We simply have to save both edges and node RDDs (note that saving a Graph object is not supported yet) to keep accessing the graph in subsequent jobs:

this.namedRdds.update("rdd:edges", edgeRDD)
this.namedRdds.update("rdd:nodes", nodeRDD)

From the personalized Playlist job, we retrieve and process our RDDs as follows:

val edgeRDD = this.namedRdds.get[Edge]("rdd:edges").get
val nodeRDD = this.namedRdds.get[Node]("rdd:nodes").get

val graph = Graph.fromEdges(edgeRDD, 0L)

We then execute our personalized PageRank, but instead of saving the results back to Cassandra, we will simply collect the first 50 songs. When deployed, this action will implicitly output this list back to the client thanks to the magic of the job server:

val prGraph = graph.personalizedPageRank(id, 0.001, 0.1)

prGraph
 .vertices
 .map { case(vId, pr) =>
   List(vId, songIds.value.get(vId).get, pr).mkString(",")
  }
 .take(50)

We compile our code and publish our shaded jar file into job server by giving it an application name as follows:

curl --data-binary @recommender-core-1.0.jar 
 'localhost:8090/jars/gzet'

Now that we are almost ready to deploy our recommendation system, let's recap over what we are going to demo. We will be executing the two different user flows shortly:

  • When a user logs in to the recommendation page, we retrieve the latest generic playlist available in Cassandra. Alternatively, we start a new asynchronous job to create a new one if needed. This will load the required RDDs within the Spark context.
  • When a user plays a new song from our recommended items, we spin up a synchronous call to the Spark job server and build the next playlist based around this song ID.

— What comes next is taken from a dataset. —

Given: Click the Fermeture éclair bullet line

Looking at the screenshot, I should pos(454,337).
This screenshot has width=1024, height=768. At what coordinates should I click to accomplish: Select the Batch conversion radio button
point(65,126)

The flow for the generic PageRank playlist is shown in Figure 8:

Leveraging the Spark job server
Figure 8: Playlist recommender process

The flow for the personalized PageRank playlist is shown in Figure 9:

Leveraging the Spark job server
Figure 9: Personalized playlist recommender process

User interface

The final remaining piece of the puzzle is to make a call to the Spark job server from the service layer in Play Framework. Although this is done programmatically using the java.net package, as it's a REST API the equivalent curl requests are shown in the following snippet:

# Asynchronous Playlist Builder
curl -XPOST 'localhost:8090/jobs?
 context=gzet&
 appName=gzet&
 classPath=io.gzet.recommender.PlaylistBuilder'
 
# Synchronous Personalized Playlist for song 12
curl -XPOST -d "song.id=12" 'localhost:8090/jobs?
 context=gzet&
 appName=gzet&
 sync=true&
 timeout=60000&
 classPath=io.gzet.recommender.PersonalizedPlaylistBuilder'

Initially, when we built our HTML code, we introduced a link, or href, to /playlist/${id}. This REST call will be converted for you into a GET request to the Playlist controller and bound to your personalize function, like so:

GET /playlist/:id controllers.Playlist.personalize(id: Long) 

The first call to the Spark job server will spin up a new Spark job synchronously, read the results back from the job output, and redirect to the same page view with an updated playlist, this time based around this song ID:

def personalize(id: Long) = Action { implicit request =>
   val name = cassandra.getSongName(id)
   try {
     val nodes = sparkServer.generatePlaylist(id)
     val playlist = models.Playlist(nodes, name)
     Ok(views.html.playlist(playlist))
   } catch {
     case e: Exception =>
       Redirect(routes.Playlist.index())
         .flashing("error" -> e.getMessage)
   }
 }

And voila, the resulting UI is shown in Figure 10. Anytime a user plays a song, the playlist will be updated and displayed, acting as a full-blown ranking recommendation engine.